### DATA FOR THE TASK ###

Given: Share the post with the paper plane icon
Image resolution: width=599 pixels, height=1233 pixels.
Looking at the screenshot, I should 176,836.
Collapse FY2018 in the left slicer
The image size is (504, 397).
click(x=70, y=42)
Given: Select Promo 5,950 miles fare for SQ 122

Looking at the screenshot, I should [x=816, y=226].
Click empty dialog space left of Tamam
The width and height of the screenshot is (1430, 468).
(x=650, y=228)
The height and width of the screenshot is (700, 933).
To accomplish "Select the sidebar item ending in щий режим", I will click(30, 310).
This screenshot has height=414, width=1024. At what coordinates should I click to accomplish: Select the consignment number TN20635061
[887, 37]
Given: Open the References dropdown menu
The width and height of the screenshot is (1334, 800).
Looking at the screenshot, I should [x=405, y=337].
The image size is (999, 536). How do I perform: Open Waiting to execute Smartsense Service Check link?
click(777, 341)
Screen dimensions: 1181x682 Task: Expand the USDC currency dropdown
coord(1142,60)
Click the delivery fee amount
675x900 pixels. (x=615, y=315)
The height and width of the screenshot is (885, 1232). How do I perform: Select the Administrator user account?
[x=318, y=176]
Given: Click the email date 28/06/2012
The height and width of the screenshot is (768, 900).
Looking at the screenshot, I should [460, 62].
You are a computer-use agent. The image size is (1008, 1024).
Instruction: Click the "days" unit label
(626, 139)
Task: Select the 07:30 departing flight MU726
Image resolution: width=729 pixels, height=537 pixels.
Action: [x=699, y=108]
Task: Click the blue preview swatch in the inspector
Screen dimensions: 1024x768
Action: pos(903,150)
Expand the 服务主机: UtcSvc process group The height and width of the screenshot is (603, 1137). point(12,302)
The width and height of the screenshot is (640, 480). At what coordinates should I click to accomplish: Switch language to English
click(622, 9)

###

■ TO DO ■
Nothing may be left out. Retype all the entries exactly.

■ SOLUTION TO THE EXERCISE ■
Given: Share the post with the paper plane icon
Image resolution: width=599 pixels, height=1233 pixels.
Looking at the screenshot, I should 176,836.
Collapse FY2018 in the left slicer
The image size is (504, 397).
click(x=70, y=42)
Given: Select Promo 5,950 miles fare for SQ 122

Looking at the screenshot, I should [x=816, y=226].
Click empty dialog space left of Tamam
The width and height of the screenshot is (1430, 468).
(x=650, y=228)
The height and width of the screenshot is (700, 933).
To accomplish "Select the sidebar item ending in щий режим", I will click(30, 310).
This screenshot has height=414, width=1024. At what coordinates should I click to accomplish: Select the consignment number TN20635061
[887, 37]
Given: Open the References dropdown menu
The width and height of the screenshot is (1334, 800).
Looking at the screenshot, I should [x=405, y=337].
The image size is (999, 536). How do I perform: Open Waiting to execute Smartsense Service Check link?
click(777, 341)
Screen dimensions: 1181x682 Task: Expand the USDC currency dropdown
coord(1142,60)
Click the delivery fee amount
675x900 pixels. (x=615, y=315)
The height and width of the screenshot is (885, 1232). How do I perform: Select the Administrator user account?
[x=318, y=176]
Given: Click the email date 28/06/2012
The height and width of the screenshot is (768, 900).
Looking at the screenshot, I should [460, 62].
You are a computer-use agent. The image size is (1008, 1024).
Instruction: Click the "days" unit label
(626, 139)
Task: Select the 07:30 departing flight MU726
Image resolution: width=729 pixels, height=537 pixels.
Action: [x=699, y=108]
Task: Click the blue preview swatch in the inspector
Screen dimensions: 1024x768
Action: pos(903,150)
Expand the 服务主机: UtcSvc process group The height and width of the screenshot is (603, 1137). point(12,302)
The width and height of the screenshot is (640, 480). At what coordinates should I click to accomplish: Switch language to English
click(622, 9)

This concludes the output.